Amid ongoing clade 1 mpox outbreaks in Africa, 58% of US adults say they would be willing to be vaccinated against the viral illness if their physician or health authority were to recommend it, up 12 percentage points since 2022, a University of Texas survey finds.
Published yesterday in Vaccine, the study compares the results of an online survey conducted during the 2022 global outbreak of clade 2b mpox with those of a September 2024 survey of 828 participants fielded during the African clade 1b mpox outbreaks and scattered cases reported elsewhere, including the United States.
The surveys were designed to gauge mpox awareness, risk perception, intent to vaccinate, and trusted information sources.
"In 2022, an unprecedented global outbreak of mpox Clade IIb prompted the World Health Organization (WHO) to declare a Public Health Emergency of International Concern (PHEIC)," the investigators noted. "By 2024, cases continued to escalate significantly within the Democratic Republic of the Congo (DRC), with the Clade Ib variant spreading to neighboring countries."
Health workers still most trusted source of information
In 2024, 58% of adults were willing to receive the mpox vaccine if their doctor or health authority recommended it, up from 46% in 2022. Survey respondents from US Health and Humans Services (HHS) Region 1 (Connecticut, Maine, Massachusetts, New Hampshire, Rhode Island, and Vermont) were the least likely to say they would receive the mpox vaccine, even if it were recommended.
These results highlight the need for ongoing education among US adults to improve awareness of and vaccination intention for the mpox vaccine.
Self-reported knowledge of mpox (40%), as well as perceived self-efficacy (55%) and average risk perception (3.2) have also climbed since 2022. Healthcare workers remain the most trusted sources of information (73%), while trust in the federal government to provide factual information rose to 58%.

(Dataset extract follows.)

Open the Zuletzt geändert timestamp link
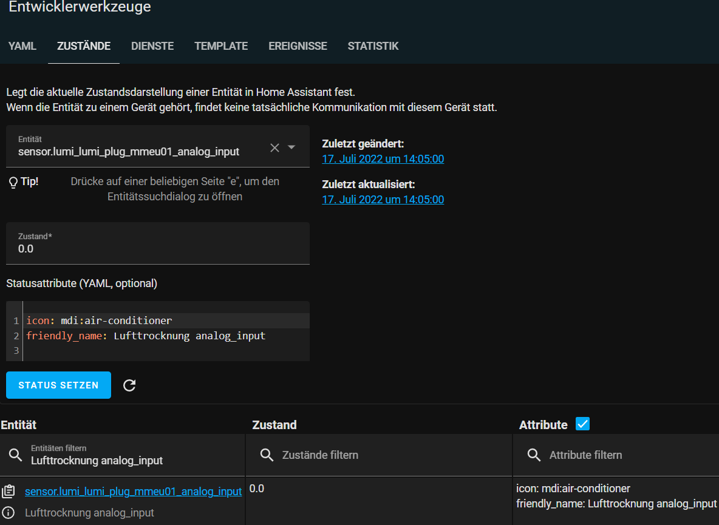 [383, 159]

"These results highlight the need for ongoing education among US adults to improve awareness of and vaccination intention for the mpox vaccine," the researchers wrote. "The consistently high degrees of trust placed in healthcare professionals and officials should guide future communications about mpox and other infectious diseases, and reinforce the importance of leveraging trusted sources to share essential public health information."